Process mandates — two-tier reproducibility, marker-based testing, compute disclosure

Published

May 15, 2026

ADR-009: Process mandates — two-tier reproducibility, marker-based testing, compute disclosure

Status

Accepted (2026-05-15)

Context

Process mandates (Q5-C6) govern the how-we-build layer: reproducibility tier, testing discipline, CI/pre-commit, documentation depth, notebook format, compute disclosure. The Tight calendar (ADR-001) forces tradeoffs: setting up a green-on-PR GitHub Actions CI costs ~3 hours that could go to methodology depth. The kit defaults (marker-based testing, two-tier reproducibility, jupytext-paired notebooks) are well-suited to a methodology-first submission; this ADR ratifies them and adds compute disclosure as a methodology-first move.

Decision

Reproducibility tier: two-tier.

Laptop-only smoke target: full pipeline (data load → minimal training → eval → analysis) completes on a developer laptop without RunPod access. Demonstrates plumbing works; not a canonical reproduction. Used by A1 reviewer to verify the pipeline runs in ~5 minutes.
GPU-rental canonical target: regenerates headline numbers on a rented H100 (or equivalent) via runpod-deploy primitives. Reviewer can re-run with cost ≈ Brandon’s cost.

Testing discipline: marker-based, kit-default ratified.

Markers: unit, smoke, integration, golden (selectable via pytest -m).
Soft coverage floor: 70% on core modules. Not a strict gate; honest discipline.
Test invariants (per SPEC_GREENFIELD §5): tests/test_invariants.py carries skip-marked stubs for every invariant; stubs filled phase-by-phase.

CI / pre-commit: pre-commit hooks only; no remote CI.

.pre-commit-config.yaml already configured with gitleaks, ruff, ruff-format, mypy, nbstripout, no-emoji, SUBMISSION_AUDIT-in-sync.
No GitHub Actions setup under Tight calendar (~3 hours saved for methodology depth).
Tradeoff acknowledged: no visible green-badge in README; reviewer must trust local pre-commit + git history.

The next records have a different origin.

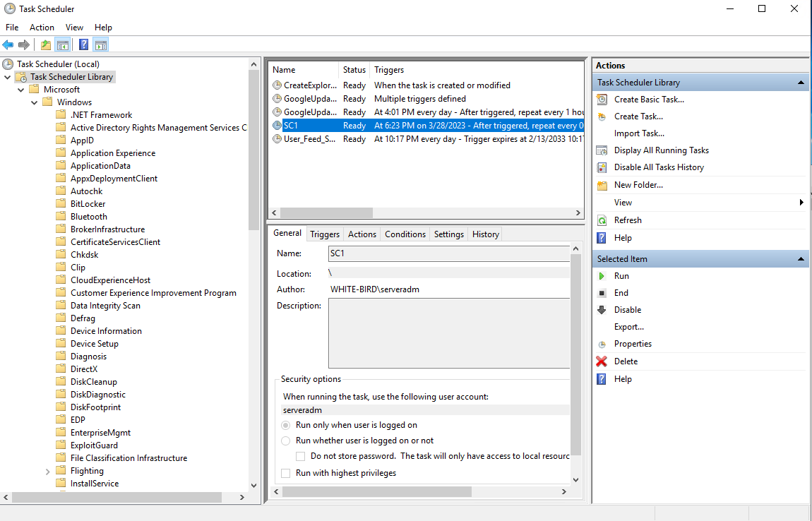Collapse the Selected Item actions section
The image size is (812, 521).
pyautogui.click(x=801, y=259)
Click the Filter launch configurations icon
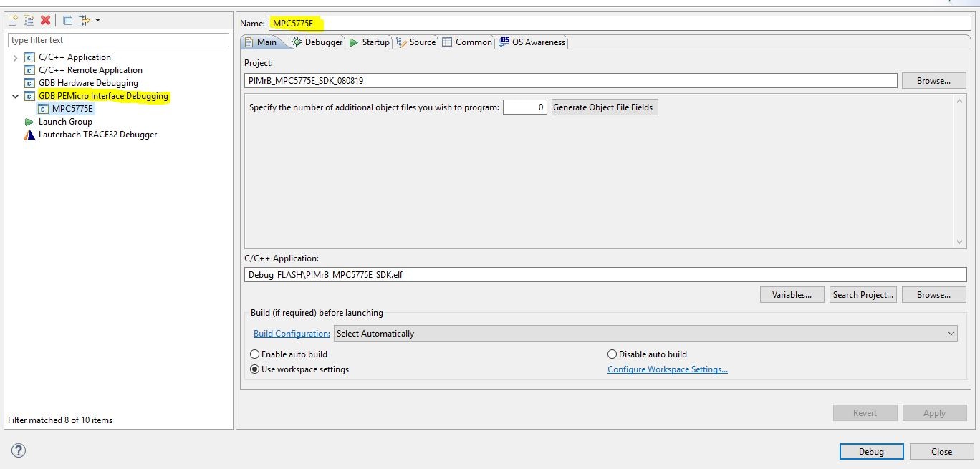This screenshot has width=980, height=469. point(85,21)
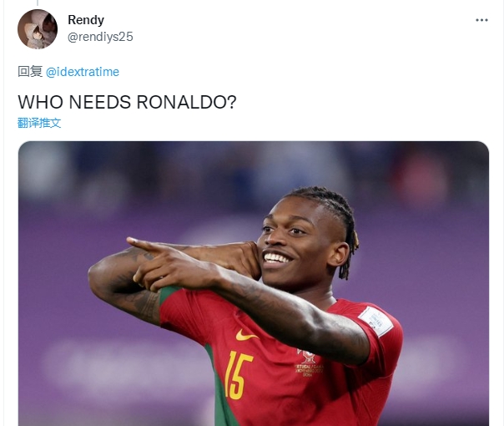This screenshot has width=504, height=426.
Task: Click the white sleeve patch on the shirt
Action: (x=376, y=322)
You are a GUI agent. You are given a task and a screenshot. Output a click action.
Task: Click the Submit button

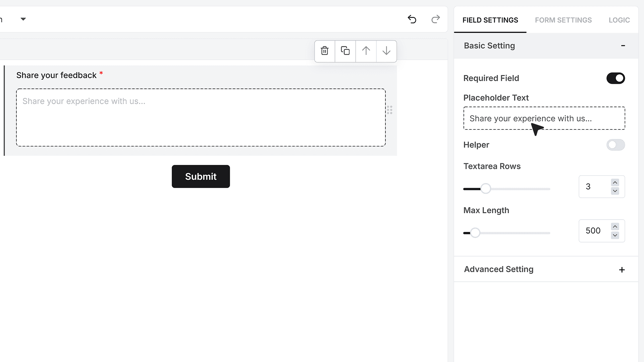[x=201, y=176]
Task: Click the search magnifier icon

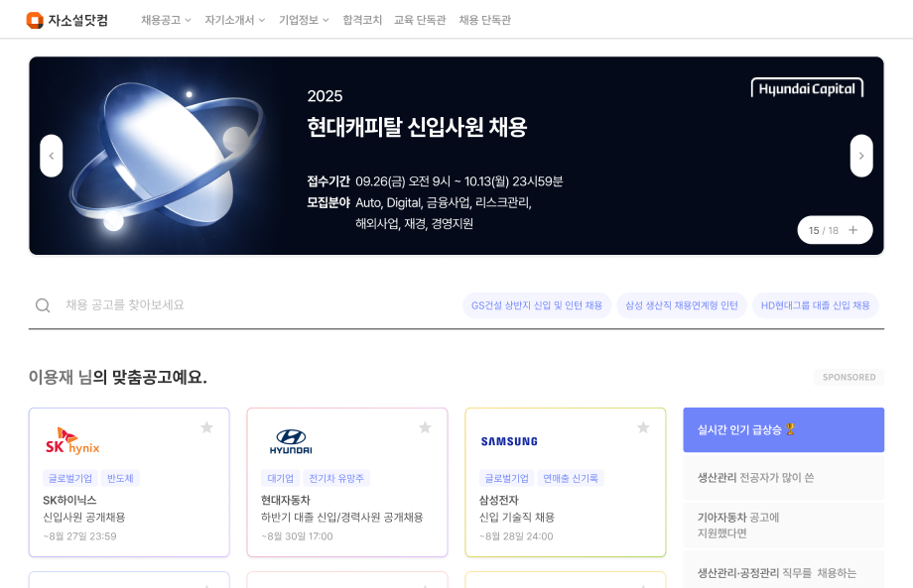Action: click(43, 305)
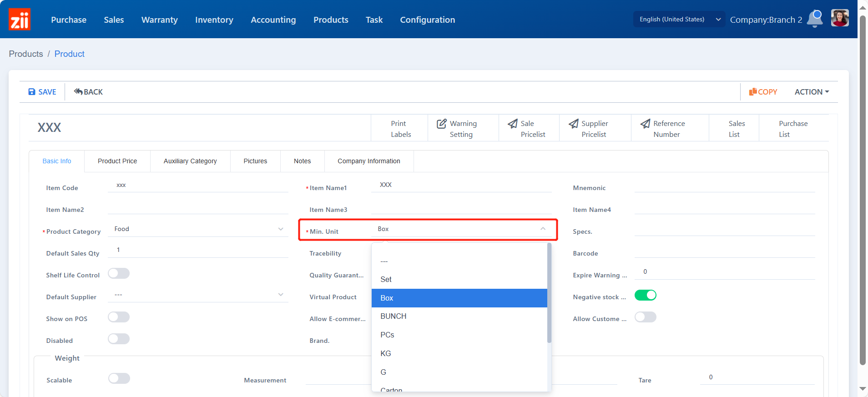
Task: Open Warning Setting edit icon
Action: pos(441,124)
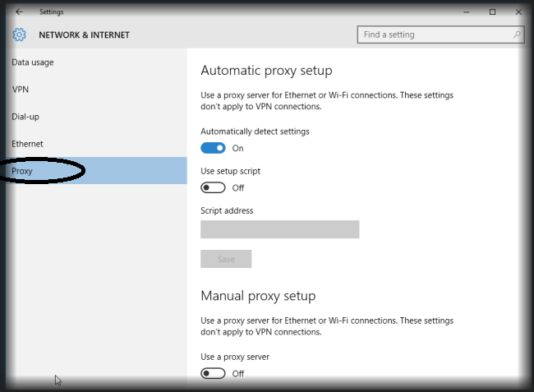The image size is (534, 392).
Task: Close the Settings window
Action: (x=516, y=12)
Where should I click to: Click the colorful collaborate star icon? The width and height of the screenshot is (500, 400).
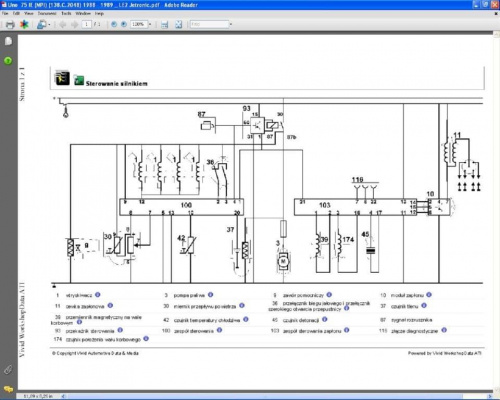click(24, 24)
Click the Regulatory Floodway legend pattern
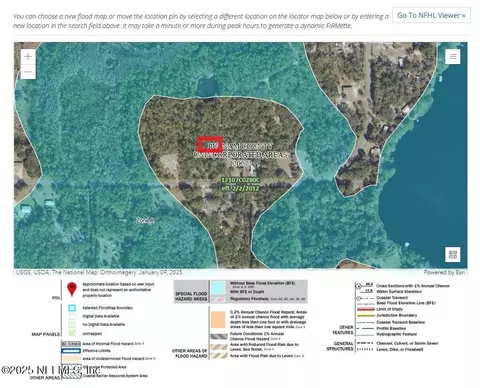 click(x=218, y=299)
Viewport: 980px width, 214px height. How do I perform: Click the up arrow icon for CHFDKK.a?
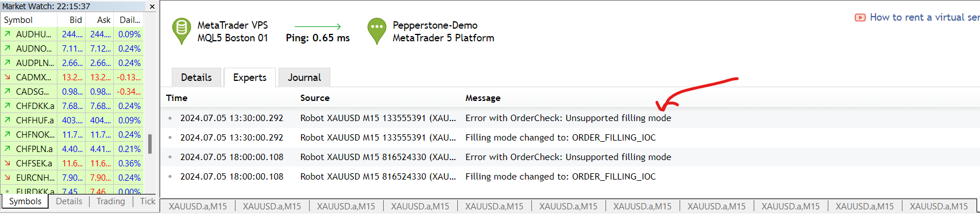[x=7, y=106]
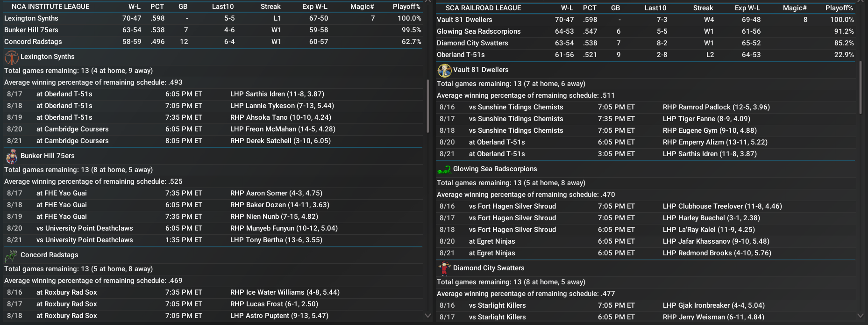This screenshot has height=325, width=868.
Task: Click the Lexington Synths team logo
Action: click(x=11, y=57)
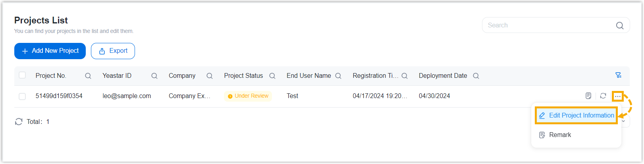Viewport: 644px width, 164px height.
Task: Open the column filter settings icon
Action: 618,75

Documentation depth: README + WRITEUP + ADRs + transcripts (kit default).

ADRs in decisions/ (immutable; sequentially numbered).
Transcripts in transcripts/ (gitignored; emailed to reviewer at submission time).
Topic-focused spokes in WRITEUP/ per ADR-004 hub-and-spoke structure.

Notebook format: jupytext-paired (kit default; pyproject.toml [tool.jupytext] configured) with illustrative-only role per ADR-013.

Notebooks load precomputed artifacts (parquet, JSON, manifests) and render figures + tables.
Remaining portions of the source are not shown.